Discovery of GSK2656157: An optimized PERK inhibitor selected for preclinical development
Axten, Jeffrey M.,Romeril, Stuart P.,Shu, Arthur,Ralph, Jeffrey,Medina, Jesus R.,Feng, Yanhong,Li, William Hoi Hong,Grant, Seth W.,Heerding, Dirk A.,Minthorn, Elisabeth,Mencken, Thomas,Gaul, Nathan,Goetz, Aaron,Stanley, Thomas,Hassell, Annie M.,Gampe, Robert T.,Atkins, Charity,Kumar, Rakesh
supporting information, p. 964 - 968 (2013/10/22)

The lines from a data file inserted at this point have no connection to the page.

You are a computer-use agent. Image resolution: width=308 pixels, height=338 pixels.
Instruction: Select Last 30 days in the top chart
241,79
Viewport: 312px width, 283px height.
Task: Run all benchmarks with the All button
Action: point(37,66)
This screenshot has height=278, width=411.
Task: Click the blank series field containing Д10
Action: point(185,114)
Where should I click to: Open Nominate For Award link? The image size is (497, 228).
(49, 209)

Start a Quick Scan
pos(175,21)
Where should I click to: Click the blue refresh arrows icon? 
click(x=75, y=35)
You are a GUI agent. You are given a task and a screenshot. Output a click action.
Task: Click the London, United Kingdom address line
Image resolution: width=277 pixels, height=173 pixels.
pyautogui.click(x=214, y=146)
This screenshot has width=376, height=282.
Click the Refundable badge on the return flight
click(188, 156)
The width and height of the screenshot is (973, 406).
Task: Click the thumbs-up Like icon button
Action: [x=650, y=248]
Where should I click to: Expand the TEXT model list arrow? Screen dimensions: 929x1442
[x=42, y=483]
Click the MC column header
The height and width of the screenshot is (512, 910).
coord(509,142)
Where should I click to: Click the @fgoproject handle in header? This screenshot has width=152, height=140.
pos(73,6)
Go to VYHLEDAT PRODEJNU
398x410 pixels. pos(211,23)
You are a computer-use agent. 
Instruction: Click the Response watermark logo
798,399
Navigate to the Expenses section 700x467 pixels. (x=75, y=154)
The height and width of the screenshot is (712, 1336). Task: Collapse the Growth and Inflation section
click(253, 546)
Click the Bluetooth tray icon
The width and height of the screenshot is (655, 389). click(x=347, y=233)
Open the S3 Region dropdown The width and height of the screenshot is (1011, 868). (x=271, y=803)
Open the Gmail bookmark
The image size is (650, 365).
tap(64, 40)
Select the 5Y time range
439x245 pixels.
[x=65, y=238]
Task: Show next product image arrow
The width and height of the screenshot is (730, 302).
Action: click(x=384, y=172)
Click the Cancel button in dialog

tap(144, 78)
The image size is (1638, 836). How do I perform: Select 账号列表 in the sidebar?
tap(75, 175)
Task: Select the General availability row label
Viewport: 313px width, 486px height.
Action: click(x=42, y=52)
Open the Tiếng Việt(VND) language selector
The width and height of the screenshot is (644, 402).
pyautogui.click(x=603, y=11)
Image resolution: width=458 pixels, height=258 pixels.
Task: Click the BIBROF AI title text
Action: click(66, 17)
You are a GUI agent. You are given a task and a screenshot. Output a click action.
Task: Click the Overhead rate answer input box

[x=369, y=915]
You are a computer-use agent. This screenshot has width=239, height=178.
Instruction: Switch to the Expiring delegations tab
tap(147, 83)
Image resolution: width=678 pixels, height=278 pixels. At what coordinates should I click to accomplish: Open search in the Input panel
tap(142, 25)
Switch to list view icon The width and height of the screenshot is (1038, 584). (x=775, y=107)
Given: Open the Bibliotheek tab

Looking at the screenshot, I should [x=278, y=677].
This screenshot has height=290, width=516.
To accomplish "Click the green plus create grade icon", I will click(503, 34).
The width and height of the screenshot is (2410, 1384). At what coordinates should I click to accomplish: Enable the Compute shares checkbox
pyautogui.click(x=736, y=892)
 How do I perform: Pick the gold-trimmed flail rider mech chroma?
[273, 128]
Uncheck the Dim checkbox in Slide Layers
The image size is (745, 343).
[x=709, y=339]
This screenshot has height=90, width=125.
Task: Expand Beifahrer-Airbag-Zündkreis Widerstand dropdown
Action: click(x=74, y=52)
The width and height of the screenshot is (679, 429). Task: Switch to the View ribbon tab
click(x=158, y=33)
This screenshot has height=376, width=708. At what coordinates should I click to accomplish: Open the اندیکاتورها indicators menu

We recently reported the discovery of GSK2606414 (1), a selective first in class inhibitor of protein kinase R (PKR)-like endoplasmic reticulum kinase (PERK), which inhibited PERK activation in cells and demonstrated tumor growth inhibition in a human tumor xenograft in mice. In continuation of our drug discovery program, we applied a strategy to decrease inhibitor lipophilicity as a means to improve physical properties and pharmacokinetics. This report describes our medicinal chemistry optimization culminating in the discovery of the PERK inhibitor GSK2656157 (6), which was selected for advancement to preclinical development.